Grandma’s homemade chicken and dumplings was the best and just about everyone went back for seconds. She made it often, especially in the winter but we were just as apt to have chicken and dumplings on a gray, drizzly day in the summer. It perked up our attitude when our day in the sun had been dampened.
To make chicken and dumplings you begin with one whole chicken, about a three pound hen. Cut it up and put it in a stew pot with 6 to 8 cups water enough to cover the chicken and 3/4 tsp. salt, and let it stew over medium high heat for about 1hour and 15 minutes.
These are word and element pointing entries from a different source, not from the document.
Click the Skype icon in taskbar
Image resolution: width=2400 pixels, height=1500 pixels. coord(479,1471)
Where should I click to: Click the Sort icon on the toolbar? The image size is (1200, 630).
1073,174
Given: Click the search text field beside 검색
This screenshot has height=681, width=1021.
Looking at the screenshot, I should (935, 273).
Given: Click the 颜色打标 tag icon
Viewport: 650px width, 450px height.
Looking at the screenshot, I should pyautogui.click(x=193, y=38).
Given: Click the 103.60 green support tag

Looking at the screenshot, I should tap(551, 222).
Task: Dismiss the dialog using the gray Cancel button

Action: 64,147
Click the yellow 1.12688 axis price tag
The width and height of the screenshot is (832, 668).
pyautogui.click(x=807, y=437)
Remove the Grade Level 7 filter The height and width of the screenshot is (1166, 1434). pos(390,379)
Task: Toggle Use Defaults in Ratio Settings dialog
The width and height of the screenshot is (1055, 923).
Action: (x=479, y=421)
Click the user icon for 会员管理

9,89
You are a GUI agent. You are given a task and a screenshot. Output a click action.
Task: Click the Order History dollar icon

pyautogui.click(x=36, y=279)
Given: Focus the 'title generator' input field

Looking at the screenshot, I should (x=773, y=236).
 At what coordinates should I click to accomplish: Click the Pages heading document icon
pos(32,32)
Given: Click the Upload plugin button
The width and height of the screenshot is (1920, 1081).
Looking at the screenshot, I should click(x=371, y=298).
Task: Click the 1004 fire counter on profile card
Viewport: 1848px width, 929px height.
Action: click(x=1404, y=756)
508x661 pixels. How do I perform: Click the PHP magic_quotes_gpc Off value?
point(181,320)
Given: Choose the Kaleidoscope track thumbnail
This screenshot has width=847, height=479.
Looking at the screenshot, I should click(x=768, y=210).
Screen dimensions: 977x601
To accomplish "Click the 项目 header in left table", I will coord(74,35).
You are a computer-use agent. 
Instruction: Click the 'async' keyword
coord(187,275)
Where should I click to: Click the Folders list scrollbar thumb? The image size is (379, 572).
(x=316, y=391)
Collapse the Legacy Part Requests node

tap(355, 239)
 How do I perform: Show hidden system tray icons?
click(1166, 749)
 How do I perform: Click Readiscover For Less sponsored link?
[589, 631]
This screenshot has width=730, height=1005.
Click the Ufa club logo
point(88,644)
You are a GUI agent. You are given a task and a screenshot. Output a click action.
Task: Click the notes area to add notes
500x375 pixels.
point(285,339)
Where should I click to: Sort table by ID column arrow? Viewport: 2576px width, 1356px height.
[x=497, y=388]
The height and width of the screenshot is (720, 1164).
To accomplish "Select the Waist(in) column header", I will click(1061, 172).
Remove chicken from pot and allow to cool until it is cool enough to handle.
While chicken is cooling strain broth and return to pot adding enough water to make 2 quarts (8 cups)
2 carrots coarsely chopped
1 medium onion coarsely chopped
2 stalks celery coarsely chopped
3/4 cup chopped kale or spinach (chopped medium fine)
1/2 tsp. salt
1/2 tsp. ground black pepper
Remove skin and debone chicken cutting the meat into small pieces and add to broth mixture
Allow to simmer over med-low heat while mixing dough for dumplings
To make Dumplings
Combine and sift together in a larger mixing bowl
2 cups flour
4 tsp. baking powder
1/2 tsp. salt
1/2 tsp. baking soda
Cut in 1/4 cup lard (I use vegetable shortening; Crisco) until mixture is well blended and about pea size pieces and stir in 1 cup milk soured with 1 tsp. cider vinegar
Drop by Tablespoon full into simmering chicken and broth. Cover and allow to simmer for 15 minutes. Do not remove cover.
After fifteen minutes remove cover and allow to continue simmering for another 5 to 7 min. until dumplings appear slightly dried and glossy on top.
Remove from heat and serve on soup plates.
We often had this with a side salad; usually a sweet slaw with apple and raisins or cranberries in it; pickles and a beverage. For dessert let’s have a fruit sauce like peaches or pears with a sugar or ginger cookie.